> [What you will do] Update the records from the line with "Describe the element at coordinates (485, 236)" to the line with "center [2145, 23].", changing "GUI agent" to "computer agent" and leaving everything else as it is.

> [Task inputs]
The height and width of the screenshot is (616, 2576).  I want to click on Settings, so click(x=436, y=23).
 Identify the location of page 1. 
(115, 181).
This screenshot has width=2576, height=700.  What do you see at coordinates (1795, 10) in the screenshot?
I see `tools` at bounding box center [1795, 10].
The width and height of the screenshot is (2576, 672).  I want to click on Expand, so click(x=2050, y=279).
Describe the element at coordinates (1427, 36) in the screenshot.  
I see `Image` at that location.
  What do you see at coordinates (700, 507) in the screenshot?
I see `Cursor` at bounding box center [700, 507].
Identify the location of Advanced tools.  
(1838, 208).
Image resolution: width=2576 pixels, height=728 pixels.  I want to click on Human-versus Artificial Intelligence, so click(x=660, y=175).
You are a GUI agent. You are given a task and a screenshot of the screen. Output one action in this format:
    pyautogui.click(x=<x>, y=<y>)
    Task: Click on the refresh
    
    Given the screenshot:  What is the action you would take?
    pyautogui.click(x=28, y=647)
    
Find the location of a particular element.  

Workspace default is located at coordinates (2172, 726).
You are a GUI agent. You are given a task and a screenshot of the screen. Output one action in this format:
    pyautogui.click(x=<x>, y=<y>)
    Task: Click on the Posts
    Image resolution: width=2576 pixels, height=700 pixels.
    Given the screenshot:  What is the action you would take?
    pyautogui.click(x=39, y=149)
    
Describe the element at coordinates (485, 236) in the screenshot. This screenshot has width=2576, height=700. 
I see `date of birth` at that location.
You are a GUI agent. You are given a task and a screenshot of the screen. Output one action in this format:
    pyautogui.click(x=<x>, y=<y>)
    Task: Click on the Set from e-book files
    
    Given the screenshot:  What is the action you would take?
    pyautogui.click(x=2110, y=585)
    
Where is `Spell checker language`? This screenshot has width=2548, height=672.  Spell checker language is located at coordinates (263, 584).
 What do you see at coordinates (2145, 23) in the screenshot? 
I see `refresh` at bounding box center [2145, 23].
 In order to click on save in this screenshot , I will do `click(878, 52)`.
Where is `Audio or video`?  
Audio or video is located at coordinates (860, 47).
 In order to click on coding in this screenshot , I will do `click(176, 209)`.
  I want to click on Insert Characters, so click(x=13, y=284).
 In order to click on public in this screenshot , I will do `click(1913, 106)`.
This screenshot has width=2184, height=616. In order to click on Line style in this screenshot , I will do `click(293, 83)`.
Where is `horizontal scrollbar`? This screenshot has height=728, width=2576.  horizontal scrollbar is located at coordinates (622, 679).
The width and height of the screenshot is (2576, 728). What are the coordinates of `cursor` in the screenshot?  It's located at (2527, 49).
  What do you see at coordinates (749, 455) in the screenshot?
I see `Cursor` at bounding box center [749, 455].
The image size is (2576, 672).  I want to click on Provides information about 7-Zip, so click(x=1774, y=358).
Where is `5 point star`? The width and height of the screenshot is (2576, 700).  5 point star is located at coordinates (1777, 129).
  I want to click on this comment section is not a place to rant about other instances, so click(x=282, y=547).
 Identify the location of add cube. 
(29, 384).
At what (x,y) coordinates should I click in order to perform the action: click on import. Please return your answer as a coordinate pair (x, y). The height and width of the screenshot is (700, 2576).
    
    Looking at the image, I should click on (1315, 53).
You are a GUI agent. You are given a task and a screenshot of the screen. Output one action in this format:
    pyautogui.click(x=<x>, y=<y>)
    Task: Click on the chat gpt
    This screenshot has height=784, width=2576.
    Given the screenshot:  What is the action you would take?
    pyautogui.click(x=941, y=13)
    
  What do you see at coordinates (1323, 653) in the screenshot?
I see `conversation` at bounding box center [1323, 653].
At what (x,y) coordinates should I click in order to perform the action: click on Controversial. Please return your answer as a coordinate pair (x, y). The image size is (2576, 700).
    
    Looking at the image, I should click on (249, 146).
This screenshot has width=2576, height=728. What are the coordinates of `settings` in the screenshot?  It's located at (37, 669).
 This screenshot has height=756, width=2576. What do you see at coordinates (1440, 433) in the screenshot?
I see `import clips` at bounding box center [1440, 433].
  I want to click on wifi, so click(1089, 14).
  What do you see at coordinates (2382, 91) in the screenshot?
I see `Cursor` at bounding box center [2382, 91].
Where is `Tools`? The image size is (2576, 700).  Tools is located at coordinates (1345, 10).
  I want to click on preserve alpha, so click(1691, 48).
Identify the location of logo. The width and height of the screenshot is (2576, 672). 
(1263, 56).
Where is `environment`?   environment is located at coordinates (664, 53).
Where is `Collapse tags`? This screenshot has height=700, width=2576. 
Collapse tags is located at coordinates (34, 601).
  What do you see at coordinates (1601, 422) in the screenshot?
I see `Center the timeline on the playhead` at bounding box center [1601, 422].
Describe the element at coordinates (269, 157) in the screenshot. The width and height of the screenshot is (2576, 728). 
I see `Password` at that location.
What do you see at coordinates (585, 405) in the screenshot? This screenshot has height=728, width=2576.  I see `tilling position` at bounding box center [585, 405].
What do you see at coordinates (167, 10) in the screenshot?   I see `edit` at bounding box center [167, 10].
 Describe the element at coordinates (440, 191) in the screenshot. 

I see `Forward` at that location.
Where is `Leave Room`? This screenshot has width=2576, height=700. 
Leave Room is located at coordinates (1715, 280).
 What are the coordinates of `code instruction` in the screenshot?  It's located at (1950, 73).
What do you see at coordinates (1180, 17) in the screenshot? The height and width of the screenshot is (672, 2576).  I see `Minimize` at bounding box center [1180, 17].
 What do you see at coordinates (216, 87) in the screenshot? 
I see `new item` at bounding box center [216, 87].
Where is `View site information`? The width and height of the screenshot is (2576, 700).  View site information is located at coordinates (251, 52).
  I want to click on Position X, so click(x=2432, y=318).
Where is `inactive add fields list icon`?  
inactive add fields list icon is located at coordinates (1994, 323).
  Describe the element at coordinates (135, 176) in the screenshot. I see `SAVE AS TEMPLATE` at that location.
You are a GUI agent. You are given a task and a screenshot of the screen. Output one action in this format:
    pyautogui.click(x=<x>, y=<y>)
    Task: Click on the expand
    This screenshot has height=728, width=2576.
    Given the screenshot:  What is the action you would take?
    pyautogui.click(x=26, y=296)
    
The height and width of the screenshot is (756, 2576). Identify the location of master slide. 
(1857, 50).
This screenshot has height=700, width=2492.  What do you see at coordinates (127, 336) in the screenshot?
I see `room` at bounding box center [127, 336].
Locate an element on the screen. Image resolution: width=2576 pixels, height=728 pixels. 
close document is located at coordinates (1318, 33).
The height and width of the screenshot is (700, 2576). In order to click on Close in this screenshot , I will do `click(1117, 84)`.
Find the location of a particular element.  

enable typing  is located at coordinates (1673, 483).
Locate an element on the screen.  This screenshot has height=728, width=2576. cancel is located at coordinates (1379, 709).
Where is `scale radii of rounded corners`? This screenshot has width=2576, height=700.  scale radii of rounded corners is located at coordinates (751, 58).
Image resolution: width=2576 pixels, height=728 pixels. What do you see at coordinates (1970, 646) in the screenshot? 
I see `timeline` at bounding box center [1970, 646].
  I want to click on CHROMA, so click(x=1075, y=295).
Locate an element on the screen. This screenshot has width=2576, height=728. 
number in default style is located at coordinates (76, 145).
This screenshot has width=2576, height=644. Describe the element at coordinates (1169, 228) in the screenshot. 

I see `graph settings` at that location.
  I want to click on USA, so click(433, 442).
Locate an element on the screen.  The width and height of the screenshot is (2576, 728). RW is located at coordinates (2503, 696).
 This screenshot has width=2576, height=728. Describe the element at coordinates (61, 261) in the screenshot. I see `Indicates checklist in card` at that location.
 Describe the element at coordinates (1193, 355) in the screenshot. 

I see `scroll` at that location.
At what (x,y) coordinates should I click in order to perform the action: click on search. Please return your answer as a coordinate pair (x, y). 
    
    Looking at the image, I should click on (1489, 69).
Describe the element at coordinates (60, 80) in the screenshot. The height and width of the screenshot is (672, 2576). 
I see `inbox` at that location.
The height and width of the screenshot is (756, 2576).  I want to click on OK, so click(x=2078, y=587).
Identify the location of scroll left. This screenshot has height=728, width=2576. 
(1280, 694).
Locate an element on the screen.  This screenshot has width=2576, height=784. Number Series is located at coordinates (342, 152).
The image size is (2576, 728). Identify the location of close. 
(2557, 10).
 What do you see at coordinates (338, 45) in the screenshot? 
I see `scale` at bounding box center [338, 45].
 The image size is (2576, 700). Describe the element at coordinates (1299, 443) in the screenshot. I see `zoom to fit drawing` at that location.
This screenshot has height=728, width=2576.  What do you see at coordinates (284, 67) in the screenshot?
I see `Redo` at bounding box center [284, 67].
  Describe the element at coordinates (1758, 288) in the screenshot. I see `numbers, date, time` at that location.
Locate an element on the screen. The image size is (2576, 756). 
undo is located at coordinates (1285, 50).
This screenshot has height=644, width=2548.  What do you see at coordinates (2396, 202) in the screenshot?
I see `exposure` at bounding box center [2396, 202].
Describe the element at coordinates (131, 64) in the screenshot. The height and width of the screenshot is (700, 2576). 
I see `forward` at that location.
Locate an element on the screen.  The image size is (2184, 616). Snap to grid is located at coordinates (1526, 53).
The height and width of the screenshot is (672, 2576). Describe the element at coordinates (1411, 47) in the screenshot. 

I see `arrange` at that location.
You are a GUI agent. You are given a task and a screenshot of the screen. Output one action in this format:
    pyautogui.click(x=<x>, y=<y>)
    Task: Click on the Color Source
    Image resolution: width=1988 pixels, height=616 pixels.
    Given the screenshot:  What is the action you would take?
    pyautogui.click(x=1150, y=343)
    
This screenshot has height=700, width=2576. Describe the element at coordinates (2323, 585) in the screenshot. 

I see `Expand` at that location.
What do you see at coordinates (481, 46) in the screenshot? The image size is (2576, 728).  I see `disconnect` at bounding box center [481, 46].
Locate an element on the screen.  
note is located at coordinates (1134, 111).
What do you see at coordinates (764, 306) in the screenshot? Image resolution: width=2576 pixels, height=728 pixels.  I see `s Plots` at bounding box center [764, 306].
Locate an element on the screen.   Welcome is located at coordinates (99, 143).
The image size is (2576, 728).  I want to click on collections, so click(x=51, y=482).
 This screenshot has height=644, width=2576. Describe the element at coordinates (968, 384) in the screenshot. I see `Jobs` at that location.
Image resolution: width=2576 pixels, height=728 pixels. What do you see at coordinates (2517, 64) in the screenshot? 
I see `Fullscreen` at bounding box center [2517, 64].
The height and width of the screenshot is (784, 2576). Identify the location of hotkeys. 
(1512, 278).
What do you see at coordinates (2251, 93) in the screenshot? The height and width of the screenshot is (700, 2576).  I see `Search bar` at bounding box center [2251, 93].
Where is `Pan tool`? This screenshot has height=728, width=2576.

> [Complete response]
Describe the element at coordinates (485, 236) in the screenshot. This screenshot has width=2576, height=700. 
I see `date of birth` at that location.
You are a computer agent. You are given a task and a screenshot of the screen. Output one action in this format:
    pyautogui.click(x=<x>, y=<y>)
    Task: Click on the Set from e-book files
    
    Given the screenshot:  What is the action you would take?
    pyautogui.click(x=2110, y=585)
    
Where is `Spell checker language`? This screenshot has width=2548, height=672.  Spell checker language is located at coordinates (263, 584).
 What do you see at coordinates (2145, 23) in the screenshot? 
I see `refresh` at bounding box center [2145, 23].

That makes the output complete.